Showing posts with label birds. Show all posts
Showing posts with label birds. Show all posts

Thursday, May 16, 2013

Bird Dance

My husband insists that this bird looks like a ballerina in a tutu. Also? My cat loves this little guy.


Still ten times more graceful than the girls out clubbing in their "sexy black swan" costumes.

Saturday, August 4, 2012

Hummingbird Ballet

Our resident (and very vocal/cranky) Anna's hummingbird, Mr. Smalls, warms up at the barre:


I missed class last night because my knees swelled up in a rather disturbingly grapefuit-like manner. I am guessing that this was not the result the PT was aiming for.
So I spent a few moments on my own in the backyard after work today (it's cloudy, breezy, and cool, which is a miracle of no small measure in August in central CA) attempting to be graceful and balletic. Wearing street shoes is a bit of a hindrance, though.



Monday, April 16, 2012

you see me rollin' up pops, you step aside

Looks like I am not going to class tonight because I have a stomach flu (dang it! I was really looking forward to going to an extra class this week, too, but now it will have to be my make up class). I still have to get up and be functional enough to drive to the post office, though. Ugh
I don't know why I am writing? Perhaps I am delirious with sickness and have begun to spout random acts of solemn prose. Like a Victorian lady in convalescence. Someone bring me my wicker wheelchair and plaid blanket and I shall recline mournfully in the sun...
Or not.
Tangentially ballet related news: a dude was just killed by a swan.
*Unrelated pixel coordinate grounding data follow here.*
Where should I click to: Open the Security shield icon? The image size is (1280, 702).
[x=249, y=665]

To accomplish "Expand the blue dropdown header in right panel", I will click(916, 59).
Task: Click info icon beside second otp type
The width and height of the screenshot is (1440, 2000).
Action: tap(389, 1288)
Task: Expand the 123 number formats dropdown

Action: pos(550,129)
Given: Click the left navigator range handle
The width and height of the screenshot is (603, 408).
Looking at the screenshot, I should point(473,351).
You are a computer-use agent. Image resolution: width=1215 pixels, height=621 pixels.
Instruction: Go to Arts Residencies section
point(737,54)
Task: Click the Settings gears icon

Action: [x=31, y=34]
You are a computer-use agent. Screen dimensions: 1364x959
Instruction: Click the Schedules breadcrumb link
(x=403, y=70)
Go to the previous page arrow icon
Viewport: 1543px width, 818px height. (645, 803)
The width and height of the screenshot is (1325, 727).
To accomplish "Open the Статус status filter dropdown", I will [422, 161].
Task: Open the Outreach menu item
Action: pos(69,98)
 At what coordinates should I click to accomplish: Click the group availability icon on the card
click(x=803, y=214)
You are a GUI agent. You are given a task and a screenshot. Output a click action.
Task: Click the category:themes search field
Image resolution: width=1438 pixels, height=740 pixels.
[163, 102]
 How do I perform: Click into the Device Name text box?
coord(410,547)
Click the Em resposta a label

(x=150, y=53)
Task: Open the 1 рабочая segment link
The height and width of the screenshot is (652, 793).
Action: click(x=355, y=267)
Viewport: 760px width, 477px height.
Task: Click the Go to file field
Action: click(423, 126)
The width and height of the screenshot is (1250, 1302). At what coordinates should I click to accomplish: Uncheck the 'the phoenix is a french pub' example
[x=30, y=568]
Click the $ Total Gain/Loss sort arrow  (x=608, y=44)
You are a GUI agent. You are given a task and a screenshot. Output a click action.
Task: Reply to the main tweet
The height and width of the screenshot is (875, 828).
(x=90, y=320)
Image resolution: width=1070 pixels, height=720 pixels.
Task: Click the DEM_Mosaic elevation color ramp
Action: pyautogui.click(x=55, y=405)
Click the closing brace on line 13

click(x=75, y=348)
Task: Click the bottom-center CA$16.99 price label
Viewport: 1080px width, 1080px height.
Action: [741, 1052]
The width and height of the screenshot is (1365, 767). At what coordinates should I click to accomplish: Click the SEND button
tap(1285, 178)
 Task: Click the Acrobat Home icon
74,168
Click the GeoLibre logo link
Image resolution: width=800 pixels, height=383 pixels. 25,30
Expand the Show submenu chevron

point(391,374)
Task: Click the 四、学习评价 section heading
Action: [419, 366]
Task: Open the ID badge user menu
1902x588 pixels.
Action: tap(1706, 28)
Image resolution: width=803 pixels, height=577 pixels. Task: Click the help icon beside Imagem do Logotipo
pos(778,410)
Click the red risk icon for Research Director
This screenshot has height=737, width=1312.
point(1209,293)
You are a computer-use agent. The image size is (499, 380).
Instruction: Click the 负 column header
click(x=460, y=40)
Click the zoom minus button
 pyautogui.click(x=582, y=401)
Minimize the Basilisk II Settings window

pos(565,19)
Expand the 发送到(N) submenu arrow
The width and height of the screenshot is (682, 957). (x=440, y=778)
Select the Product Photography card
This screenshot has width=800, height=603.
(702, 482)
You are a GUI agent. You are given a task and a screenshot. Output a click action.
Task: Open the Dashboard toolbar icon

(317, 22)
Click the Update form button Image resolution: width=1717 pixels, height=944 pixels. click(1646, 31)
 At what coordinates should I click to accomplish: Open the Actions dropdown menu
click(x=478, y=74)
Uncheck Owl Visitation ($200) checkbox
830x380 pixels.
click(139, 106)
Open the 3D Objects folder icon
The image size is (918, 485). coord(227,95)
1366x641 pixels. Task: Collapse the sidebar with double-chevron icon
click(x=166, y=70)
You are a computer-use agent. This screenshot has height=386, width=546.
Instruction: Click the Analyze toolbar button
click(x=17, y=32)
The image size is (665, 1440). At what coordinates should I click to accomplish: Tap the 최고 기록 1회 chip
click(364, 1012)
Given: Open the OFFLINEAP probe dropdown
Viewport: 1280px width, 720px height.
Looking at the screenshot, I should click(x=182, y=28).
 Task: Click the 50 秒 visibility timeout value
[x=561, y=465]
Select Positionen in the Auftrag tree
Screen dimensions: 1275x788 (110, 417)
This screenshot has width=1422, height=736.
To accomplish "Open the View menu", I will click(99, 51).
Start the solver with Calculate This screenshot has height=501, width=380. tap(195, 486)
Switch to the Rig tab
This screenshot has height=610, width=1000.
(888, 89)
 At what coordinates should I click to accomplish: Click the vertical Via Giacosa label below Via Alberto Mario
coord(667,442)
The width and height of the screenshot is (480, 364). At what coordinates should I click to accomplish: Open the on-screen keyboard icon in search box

I know, I know. I said it was tangential. People online are saying "What? How could a swan kill a dude?" but these are obviously people who have never met a swan. Swans are not like geese. Swans are like four geese duct-taped together. Big. Strong. And ANGRY at the WORLD. A baby swan (cygnet, which is a cute word, right?) is about the size and shape of a full-grown duck. And a grown-up swan is a massive creature all full of muscle and grim determination to KILL YOU DEAD. I mean, I like swans well enough, don't get me wrong. But they are best treated with a degree of respect. Most birds are fiercely territorial. A hummingbird will attack a human. So will a swan. But when a swan comes at you you STEP ASIDE.
So maybe it's logical that ballerinas and swans are so often connected in the collective consciousness? A ballerina could probably kick a grown man to death, too. But she's far less likely to.